ベイカー 私たちの投資の根本にあるのは、「価値(バリュー)を探す成長(グロース)投資」という考え方です。一見すると矛盾しているように思えるかもしれません。一般的には、グロース投資は割高な銘柄を、バリュー投資は割安な銘柄を対象にすると捉えられがちだからです。
しかし、私たちの定義は少し異なります。「将来、持続的に大きく成長することで、振り返ったときに現在の株価が結果的に“割安”だったと言える企業」。これこそが、私たちが探し求める真の価値ある成長株なのです。

Photo by Kuninobu Akutsu
ウィーバー 投資対象は、大きく3つのカテゴリーに分けられます。1つ目は、「持続的に成長を続ける企業」です。すでにS&P500に組み入れられているような企業で、強力なビジネスモデルや競争優位性を備えたいわば“勝ち組”です。その成長力や収益力は市場からも広く認められています。
2つ目は、私たちが特に注力している「打たれ強い成長企業」です。長期的には大きな成長の可能性を持ちながらも、景気の悪化や業界特有の短期的な課題などで株価が下落し、一時的に逆風にさらされ、本来の価値に比べて割安になっている企業です。私たちは、こうした短期的な値動きをチャンスと捉え、長期的な価値に比べて魅力的な水準で投資できる機会を常に探しています。
3つ目は「ニッチな急成長企業」です。革新的な製品やサービスを提供していながら、市場での認知度はまだ低く、比較的小さな時価総額の中小型銘柄も含まれます。これらの企業は株価が急上昇する潜在力を秘めており、運用成果に大きく貢献する可能性があります。
――AIの影響は、IT業界にとどまらないとも言われていますね。
ウィーバー その通りです。AIの本当のインパクトは、テクノロジー分野をはるかに超えて、経済全体に広がっています。むしろ、いわゆる“オールドエコノミー”と呼ばれる伝統的な産業の方が、AIを活用することで大きな変革を遂げる可能性があると考えています。
象徴的な例が、私たちが投資したある中古車販売会社です。その企業はかつて大きな赤字に苦しんでいました。しかし、AIエージェントを導入して顧客対応を自動化したところ、顧客満足度が向上し、業務効率も劇的に改善。

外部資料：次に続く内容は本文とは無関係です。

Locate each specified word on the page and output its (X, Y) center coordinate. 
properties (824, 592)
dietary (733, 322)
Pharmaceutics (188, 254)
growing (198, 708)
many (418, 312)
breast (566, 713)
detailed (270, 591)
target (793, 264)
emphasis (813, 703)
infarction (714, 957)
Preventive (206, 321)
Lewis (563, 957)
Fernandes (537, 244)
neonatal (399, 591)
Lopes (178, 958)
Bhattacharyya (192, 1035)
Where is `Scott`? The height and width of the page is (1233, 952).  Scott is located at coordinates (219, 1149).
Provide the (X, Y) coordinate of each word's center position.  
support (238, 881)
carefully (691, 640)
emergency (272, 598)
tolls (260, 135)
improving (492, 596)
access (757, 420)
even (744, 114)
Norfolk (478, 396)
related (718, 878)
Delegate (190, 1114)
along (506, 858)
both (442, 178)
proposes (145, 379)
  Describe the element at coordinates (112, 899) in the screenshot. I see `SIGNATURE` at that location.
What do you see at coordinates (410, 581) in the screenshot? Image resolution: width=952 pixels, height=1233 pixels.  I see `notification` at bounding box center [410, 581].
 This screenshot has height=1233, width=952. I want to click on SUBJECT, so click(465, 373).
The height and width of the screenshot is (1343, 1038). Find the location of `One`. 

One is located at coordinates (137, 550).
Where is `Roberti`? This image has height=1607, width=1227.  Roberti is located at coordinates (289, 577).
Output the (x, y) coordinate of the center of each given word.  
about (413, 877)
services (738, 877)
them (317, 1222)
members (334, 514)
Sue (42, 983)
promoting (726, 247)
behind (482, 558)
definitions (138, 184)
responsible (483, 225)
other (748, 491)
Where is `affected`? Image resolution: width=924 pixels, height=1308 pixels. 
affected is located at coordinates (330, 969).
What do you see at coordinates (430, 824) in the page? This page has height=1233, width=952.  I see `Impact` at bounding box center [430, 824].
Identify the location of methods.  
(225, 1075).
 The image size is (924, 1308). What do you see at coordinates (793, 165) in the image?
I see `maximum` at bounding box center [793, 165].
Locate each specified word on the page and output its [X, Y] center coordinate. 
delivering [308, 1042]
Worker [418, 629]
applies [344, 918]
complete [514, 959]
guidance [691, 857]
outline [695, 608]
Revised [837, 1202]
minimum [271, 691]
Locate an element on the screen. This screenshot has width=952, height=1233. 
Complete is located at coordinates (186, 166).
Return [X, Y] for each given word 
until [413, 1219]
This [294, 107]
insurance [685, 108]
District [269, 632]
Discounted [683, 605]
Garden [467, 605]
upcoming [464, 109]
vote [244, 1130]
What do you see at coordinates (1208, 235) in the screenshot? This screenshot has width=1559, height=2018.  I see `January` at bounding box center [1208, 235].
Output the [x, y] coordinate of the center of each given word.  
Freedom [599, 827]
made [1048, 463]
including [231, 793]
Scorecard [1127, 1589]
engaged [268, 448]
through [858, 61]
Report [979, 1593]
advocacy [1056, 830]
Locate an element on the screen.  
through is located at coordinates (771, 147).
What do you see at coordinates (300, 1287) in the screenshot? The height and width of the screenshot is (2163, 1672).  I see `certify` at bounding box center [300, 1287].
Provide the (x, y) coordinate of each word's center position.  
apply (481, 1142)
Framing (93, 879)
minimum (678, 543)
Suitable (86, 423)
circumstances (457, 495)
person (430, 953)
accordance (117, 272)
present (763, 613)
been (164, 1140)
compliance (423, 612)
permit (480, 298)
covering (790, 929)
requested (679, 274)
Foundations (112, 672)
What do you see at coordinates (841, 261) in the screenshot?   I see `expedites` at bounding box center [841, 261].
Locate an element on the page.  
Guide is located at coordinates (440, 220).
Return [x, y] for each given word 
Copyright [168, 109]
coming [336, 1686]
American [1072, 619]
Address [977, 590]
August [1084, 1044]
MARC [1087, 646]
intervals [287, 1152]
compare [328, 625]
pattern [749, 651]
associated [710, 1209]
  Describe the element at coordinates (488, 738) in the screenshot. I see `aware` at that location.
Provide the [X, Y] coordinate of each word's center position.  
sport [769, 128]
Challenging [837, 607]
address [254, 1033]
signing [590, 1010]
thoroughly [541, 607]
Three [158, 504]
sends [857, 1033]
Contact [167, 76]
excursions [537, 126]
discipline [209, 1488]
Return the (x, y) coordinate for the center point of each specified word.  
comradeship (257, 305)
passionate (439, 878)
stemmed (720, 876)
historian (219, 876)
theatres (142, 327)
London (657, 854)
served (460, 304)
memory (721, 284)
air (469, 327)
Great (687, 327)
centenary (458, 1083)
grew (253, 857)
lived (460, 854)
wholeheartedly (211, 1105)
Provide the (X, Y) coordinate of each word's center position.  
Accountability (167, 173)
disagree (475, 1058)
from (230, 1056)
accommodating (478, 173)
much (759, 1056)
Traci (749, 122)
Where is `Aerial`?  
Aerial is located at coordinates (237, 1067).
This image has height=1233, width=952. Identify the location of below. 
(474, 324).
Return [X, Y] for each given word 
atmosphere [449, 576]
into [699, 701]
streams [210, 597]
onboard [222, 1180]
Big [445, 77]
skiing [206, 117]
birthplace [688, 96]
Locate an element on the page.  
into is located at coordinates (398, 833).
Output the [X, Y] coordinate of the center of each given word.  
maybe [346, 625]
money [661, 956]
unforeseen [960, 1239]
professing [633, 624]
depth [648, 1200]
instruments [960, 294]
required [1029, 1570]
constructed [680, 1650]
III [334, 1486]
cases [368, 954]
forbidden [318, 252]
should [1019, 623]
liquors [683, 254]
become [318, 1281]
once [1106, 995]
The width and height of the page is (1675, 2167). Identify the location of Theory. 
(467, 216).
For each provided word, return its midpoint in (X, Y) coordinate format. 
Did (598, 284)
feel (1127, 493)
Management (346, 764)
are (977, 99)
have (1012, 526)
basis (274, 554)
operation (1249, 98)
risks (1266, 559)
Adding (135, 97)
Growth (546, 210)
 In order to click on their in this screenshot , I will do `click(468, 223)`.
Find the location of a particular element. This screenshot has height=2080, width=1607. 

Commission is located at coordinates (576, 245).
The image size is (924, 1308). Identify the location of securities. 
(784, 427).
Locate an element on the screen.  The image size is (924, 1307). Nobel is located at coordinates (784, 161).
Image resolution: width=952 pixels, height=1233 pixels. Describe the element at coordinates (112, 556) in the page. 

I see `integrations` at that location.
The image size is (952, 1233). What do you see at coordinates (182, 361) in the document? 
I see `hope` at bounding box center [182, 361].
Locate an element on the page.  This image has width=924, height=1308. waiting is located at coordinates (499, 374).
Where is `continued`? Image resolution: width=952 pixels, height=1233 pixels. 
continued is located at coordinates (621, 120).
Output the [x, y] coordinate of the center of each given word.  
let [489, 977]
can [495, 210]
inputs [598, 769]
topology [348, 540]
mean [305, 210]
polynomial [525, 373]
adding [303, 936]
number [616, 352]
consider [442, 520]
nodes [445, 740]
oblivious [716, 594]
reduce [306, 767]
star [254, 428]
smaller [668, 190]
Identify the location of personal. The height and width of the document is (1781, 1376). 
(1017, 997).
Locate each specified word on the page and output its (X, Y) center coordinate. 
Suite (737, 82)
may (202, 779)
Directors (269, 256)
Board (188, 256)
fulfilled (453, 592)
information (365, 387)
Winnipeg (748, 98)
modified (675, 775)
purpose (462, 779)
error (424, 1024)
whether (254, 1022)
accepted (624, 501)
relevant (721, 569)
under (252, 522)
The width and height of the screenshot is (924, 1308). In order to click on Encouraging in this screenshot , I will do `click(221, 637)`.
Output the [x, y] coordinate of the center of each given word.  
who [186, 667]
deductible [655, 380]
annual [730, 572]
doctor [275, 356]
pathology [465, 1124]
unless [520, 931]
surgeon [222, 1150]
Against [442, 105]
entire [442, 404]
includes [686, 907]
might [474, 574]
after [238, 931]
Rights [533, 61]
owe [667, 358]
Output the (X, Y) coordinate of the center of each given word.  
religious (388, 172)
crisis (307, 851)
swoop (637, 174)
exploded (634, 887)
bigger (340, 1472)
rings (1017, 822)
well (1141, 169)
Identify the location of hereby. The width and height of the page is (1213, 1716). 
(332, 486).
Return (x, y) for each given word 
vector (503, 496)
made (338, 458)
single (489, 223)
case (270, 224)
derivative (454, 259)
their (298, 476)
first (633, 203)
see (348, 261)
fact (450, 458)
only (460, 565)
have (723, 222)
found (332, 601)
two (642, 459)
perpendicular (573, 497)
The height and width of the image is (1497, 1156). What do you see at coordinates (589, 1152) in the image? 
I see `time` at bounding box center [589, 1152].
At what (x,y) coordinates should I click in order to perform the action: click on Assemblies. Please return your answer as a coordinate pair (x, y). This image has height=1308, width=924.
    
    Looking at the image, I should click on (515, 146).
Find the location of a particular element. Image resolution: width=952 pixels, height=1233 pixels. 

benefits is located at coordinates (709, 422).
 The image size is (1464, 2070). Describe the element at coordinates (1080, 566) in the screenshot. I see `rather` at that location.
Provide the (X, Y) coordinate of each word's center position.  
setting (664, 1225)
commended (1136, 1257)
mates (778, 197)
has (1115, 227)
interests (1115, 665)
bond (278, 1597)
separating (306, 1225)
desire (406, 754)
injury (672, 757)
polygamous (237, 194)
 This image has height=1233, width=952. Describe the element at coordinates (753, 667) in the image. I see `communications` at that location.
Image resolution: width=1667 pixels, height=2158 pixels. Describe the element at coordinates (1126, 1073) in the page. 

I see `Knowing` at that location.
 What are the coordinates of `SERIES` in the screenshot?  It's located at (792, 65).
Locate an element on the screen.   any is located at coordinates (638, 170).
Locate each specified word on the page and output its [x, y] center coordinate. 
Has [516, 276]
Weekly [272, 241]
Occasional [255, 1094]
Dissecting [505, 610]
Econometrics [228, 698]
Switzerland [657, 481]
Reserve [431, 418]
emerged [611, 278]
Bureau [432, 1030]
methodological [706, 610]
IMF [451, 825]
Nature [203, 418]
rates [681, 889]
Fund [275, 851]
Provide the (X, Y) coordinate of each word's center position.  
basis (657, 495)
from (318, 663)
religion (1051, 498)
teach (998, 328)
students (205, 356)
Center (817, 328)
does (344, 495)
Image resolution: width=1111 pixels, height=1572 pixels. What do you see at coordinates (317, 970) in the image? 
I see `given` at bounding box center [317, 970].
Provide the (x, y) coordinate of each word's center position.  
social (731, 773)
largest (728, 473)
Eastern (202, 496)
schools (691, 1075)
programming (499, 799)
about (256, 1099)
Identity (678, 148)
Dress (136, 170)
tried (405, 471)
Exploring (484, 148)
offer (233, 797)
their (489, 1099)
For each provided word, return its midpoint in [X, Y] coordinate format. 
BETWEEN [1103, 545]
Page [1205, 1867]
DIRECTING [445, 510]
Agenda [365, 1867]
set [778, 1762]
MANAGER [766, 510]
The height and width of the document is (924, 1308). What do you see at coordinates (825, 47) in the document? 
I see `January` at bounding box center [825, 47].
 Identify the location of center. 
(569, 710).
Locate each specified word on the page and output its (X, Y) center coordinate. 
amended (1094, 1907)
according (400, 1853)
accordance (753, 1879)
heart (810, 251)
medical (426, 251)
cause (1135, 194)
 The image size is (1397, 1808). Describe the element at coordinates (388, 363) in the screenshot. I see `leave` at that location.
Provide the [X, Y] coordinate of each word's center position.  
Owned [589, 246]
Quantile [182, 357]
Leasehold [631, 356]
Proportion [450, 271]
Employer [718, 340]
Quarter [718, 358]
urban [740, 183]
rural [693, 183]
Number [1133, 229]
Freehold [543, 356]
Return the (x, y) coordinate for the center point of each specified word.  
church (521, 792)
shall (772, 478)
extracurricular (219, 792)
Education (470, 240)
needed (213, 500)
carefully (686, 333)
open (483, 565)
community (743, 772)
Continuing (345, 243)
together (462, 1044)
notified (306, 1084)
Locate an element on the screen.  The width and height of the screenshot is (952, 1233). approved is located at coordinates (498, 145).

利益率は2倍から3倍に拡大し、今では業界で最も収益性の高い企業のひとつへと生まれ変わりました。
ベイカー この成功を支えたのは、最新技術を積極的に取り入れる先見性のある経営陣と、それを活かせるデータといった資産があったことです。AIは魔法の杖ではありません。使いこなす経営者のビジョンと、それを支える企業の基盤が欠かせないのです。
他にも、バイオ企業がAIを使って新しい分子構造を発見したり、小売企業が需要予測の精度を高めたりと、応用の事例は枚挙にいとまがありません。
また、AIの活用が本格化するほど発展する産業もあります。米国の電力業界です。米国では過去20年間、電力が供給過剰だったため、新しい発電所はほとんど建設されてきませんでした。しかし、AIデータセンターが爆発的に電力を消費するようになり、状況は一変。電力不足への懸念が高まり、独立系発電事業者などの収益性が急速に向上しています。AIが“デジタルの世界”を超えて、“物理的な世界”にまで大きな影響を与えている好例だと言えるでしょう。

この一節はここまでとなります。